While doing this work, Biel was also dealing with a great deal of personal and business drama with his long-running underground publishing house, Microcosm. It takes only a brief Internet search to see the allegations of harassment, failed business deals, mediation attempts, and boycotts targeted at Biel himself, Microcosm, and his former business associates, who now run fellow alternative publishing company Pioneers Press.
When asked about the potential effects of this tension on the reception of his current film, Biel notes an interesting divide between his film work and the zine and book community in which he has built an empire.
"My film work and my work with Microcosm has always been really divided in the way that they're promoted.

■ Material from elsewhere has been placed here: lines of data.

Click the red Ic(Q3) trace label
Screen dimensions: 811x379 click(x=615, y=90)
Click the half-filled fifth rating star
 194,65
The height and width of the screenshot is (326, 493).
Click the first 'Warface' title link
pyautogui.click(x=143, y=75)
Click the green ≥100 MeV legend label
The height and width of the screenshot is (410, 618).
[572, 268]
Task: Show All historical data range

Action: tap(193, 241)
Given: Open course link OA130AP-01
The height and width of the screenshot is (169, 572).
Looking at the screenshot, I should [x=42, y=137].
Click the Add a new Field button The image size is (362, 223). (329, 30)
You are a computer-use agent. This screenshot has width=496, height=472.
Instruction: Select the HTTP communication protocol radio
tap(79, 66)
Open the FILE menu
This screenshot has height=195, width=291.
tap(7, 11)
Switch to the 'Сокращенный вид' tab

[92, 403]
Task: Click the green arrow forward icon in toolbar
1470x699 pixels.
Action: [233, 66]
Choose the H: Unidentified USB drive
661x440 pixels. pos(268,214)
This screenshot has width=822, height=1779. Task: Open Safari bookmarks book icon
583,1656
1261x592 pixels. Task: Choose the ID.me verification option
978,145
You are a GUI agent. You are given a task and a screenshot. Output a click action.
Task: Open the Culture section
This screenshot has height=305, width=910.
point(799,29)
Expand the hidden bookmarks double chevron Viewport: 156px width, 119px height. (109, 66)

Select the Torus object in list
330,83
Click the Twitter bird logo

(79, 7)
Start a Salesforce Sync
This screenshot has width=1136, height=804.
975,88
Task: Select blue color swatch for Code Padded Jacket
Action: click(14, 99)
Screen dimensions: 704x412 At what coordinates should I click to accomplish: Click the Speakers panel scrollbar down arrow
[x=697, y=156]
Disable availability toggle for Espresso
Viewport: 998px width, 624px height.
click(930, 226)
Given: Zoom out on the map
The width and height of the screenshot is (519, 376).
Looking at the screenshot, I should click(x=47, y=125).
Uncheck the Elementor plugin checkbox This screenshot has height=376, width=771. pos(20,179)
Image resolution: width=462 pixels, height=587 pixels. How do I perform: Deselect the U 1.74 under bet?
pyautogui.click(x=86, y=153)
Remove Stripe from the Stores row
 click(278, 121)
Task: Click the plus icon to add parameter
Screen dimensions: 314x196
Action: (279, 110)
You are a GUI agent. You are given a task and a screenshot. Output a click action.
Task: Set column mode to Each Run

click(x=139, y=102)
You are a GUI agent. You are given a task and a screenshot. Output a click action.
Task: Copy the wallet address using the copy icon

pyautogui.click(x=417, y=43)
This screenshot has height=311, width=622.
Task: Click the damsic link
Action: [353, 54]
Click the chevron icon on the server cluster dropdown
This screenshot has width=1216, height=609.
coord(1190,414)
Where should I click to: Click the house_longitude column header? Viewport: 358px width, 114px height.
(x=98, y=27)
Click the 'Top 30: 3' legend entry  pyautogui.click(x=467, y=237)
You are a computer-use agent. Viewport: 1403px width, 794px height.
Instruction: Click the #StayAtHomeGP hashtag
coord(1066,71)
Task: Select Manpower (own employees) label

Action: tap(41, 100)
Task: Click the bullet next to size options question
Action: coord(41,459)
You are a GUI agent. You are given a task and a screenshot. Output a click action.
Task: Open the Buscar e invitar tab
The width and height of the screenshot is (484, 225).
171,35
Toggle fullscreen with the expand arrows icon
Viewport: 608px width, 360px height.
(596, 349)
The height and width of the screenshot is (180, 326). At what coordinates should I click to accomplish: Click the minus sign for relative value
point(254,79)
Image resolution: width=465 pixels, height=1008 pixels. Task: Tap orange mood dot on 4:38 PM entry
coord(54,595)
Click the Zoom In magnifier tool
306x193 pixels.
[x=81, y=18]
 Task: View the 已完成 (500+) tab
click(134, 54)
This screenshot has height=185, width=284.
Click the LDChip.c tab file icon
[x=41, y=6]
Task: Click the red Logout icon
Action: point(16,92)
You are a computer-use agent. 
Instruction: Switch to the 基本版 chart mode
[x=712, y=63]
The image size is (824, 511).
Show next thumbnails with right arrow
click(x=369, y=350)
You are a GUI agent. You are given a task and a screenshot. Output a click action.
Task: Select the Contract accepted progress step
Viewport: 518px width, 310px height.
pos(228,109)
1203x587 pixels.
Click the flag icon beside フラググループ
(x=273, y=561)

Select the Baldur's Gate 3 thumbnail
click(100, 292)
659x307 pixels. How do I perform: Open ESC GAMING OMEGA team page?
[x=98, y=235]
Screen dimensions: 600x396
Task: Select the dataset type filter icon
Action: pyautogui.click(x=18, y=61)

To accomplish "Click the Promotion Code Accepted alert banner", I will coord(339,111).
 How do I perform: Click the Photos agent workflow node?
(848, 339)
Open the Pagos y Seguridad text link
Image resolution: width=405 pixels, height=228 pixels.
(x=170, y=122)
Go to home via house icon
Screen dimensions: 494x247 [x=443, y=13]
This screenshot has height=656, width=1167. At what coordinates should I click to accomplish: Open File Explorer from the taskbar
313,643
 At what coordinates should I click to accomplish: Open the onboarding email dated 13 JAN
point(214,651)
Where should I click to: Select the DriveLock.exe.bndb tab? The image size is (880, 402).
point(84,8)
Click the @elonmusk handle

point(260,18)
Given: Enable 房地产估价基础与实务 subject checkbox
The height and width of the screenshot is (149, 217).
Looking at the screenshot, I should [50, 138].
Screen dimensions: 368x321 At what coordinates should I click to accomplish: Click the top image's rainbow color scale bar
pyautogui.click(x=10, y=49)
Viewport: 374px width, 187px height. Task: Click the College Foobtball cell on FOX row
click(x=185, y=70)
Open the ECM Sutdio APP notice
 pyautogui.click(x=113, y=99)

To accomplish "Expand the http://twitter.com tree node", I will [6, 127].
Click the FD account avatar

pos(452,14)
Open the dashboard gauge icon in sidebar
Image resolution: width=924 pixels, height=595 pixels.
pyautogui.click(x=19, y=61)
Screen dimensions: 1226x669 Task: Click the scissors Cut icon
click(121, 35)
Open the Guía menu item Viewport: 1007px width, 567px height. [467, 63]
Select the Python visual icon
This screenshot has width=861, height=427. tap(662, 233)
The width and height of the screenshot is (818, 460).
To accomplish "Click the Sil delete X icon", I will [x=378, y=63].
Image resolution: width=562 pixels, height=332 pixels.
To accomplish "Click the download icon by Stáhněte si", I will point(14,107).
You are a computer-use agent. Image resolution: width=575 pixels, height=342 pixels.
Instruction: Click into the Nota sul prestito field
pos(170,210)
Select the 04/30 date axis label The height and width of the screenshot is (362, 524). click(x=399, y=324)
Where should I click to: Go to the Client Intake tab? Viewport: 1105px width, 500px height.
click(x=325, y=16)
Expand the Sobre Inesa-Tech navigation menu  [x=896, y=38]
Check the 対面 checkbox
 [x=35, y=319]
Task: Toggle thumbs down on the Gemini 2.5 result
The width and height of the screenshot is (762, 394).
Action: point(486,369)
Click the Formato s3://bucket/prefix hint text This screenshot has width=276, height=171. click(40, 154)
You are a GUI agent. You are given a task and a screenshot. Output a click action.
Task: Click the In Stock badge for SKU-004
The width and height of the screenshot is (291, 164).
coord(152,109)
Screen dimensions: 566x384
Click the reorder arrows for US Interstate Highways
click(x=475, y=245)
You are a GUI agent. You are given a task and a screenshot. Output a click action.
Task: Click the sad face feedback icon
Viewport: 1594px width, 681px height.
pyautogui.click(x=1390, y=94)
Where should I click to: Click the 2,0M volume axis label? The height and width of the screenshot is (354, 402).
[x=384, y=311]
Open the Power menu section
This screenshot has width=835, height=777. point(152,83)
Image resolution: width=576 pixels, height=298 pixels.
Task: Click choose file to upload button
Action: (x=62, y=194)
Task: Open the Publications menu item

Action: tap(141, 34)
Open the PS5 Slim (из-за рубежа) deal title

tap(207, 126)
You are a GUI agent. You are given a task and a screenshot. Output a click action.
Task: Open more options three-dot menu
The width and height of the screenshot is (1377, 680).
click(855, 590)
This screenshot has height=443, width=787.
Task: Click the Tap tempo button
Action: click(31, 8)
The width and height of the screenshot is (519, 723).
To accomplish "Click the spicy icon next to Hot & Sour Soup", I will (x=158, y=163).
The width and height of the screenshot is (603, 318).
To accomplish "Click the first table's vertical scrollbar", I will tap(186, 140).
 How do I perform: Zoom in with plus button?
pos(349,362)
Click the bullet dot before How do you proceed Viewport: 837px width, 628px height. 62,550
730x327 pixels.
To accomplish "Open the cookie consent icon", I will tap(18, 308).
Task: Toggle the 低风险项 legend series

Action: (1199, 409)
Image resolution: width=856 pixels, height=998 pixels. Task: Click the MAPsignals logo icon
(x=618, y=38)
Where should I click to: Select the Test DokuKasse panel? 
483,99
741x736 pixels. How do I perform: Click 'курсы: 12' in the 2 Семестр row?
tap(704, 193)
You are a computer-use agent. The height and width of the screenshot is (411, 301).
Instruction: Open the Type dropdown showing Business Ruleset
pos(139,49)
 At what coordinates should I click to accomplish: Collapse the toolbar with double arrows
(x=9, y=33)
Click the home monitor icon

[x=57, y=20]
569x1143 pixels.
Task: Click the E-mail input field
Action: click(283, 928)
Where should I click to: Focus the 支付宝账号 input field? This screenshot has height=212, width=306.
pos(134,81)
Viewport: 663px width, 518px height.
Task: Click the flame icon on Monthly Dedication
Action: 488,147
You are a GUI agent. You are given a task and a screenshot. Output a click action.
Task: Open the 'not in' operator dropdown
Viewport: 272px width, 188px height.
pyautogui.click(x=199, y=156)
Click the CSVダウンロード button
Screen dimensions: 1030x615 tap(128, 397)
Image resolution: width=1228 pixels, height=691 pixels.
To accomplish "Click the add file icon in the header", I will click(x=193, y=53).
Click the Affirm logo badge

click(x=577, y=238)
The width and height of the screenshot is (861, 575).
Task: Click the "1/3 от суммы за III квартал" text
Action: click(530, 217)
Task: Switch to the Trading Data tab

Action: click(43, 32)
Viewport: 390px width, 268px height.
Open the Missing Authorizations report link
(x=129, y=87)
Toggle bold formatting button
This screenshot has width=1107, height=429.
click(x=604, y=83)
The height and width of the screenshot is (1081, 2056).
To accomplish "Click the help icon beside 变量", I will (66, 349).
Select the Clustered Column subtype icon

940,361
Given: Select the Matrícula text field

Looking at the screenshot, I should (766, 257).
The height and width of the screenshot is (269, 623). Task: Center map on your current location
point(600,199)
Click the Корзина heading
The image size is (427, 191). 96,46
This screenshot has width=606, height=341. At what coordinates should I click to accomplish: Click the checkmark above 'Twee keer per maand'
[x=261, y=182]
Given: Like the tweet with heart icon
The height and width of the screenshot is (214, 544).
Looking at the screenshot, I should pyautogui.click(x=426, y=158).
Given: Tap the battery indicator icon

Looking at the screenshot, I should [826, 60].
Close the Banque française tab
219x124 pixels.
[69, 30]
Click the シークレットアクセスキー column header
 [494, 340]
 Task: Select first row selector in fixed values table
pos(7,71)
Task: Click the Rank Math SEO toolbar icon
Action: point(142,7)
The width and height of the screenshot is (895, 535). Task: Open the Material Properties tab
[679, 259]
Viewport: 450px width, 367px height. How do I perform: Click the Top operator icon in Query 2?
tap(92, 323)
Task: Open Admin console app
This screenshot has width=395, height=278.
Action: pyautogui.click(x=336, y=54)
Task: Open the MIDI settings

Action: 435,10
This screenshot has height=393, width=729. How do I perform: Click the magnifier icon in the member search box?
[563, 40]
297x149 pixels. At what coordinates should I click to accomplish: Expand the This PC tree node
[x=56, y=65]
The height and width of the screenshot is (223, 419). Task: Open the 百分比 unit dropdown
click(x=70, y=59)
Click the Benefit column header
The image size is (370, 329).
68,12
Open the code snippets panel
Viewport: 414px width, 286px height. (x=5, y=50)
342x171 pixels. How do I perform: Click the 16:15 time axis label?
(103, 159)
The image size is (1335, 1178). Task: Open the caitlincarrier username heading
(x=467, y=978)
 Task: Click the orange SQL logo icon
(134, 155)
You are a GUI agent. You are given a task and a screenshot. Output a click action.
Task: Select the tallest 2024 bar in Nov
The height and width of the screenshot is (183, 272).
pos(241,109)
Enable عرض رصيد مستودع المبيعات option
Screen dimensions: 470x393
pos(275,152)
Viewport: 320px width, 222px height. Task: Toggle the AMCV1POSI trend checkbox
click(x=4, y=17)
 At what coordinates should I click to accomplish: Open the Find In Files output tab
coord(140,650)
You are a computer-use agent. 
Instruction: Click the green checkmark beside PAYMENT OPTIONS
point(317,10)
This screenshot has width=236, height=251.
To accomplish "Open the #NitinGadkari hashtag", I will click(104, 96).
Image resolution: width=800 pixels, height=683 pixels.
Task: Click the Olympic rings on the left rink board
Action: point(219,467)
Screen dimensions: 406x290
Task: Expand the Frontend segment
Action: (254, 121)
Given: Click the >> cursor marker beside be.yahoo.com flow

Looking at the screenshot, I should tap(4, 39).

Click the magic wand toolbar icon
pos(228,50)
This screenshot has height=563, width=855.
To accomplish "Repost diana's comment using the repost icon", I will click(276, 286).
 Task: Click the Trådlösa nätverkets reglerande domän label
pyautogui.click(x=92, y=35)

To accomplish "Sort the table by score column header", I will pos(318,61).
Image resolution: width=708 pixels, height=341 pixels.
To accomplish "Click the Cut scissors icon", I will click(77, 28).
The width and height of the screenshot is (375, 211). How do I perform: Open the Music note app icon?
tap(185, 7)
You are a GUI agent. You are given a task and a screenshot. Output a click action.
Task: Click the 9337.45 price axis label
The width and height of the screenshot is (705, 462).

There has almost never been a crossover, to a degree that it's kind of weird," Biel explains.
To this end, the way the movie is promoted largely based on what local partnerships are forged in each city.
Building an international network for bicycle activism is foremost, as Biel stays, "In most of the cities we tour we partner with advocacy organizations that are working locally, for the purpose of connecting [people to their local resources]."
For the Phoenix screening, Biel was approached by local advocacy organization and Best of Phoenix winner Phoenix Spokes People.
Biel says of the Phoenix partnership, "It's those smart organizations that get immediately how to plug in...They just immediately got [the concept of the film]."
And by touring so much, Biel has seen the progression of cities like Phoenix over the years in regard to accepting bicycle culture.
In comparing his hometown of Portland to the rest of the country, Biel explains that, "In Portland we were developing around bicycling [starting in] 1993. But everywhere else was a little slower in valuing that in America. It's really blown my mind, like in the last five years, everywhere I went on tour is building up around bikes. And if you had asked me 15 years ago about Phoenix, I would have said 'No way, that's not a priority.'"
It is observing that particular sea change that Biel finds so gratifying in sharing his work across the country. "What struck me immediately was that the story of activism was exactly the same in Amsterdam, except that they had more people behind it to push [bicycling] over the edge."
"It's about how you organize and how you strategize [around bicycling] or whatever. But it's also about how many people you have physically bicycling. And to watch that number grow in Phoenix has been really heartwarming."
Aftermass: Bicycling in a Post-Critical Mass Portland screens Tuesday, July 29, at FilmBar. Filmmaker Joe Biel will be present via Skype for a post-film Q&A. More information and tickets ($9) are available at the FilmBar website.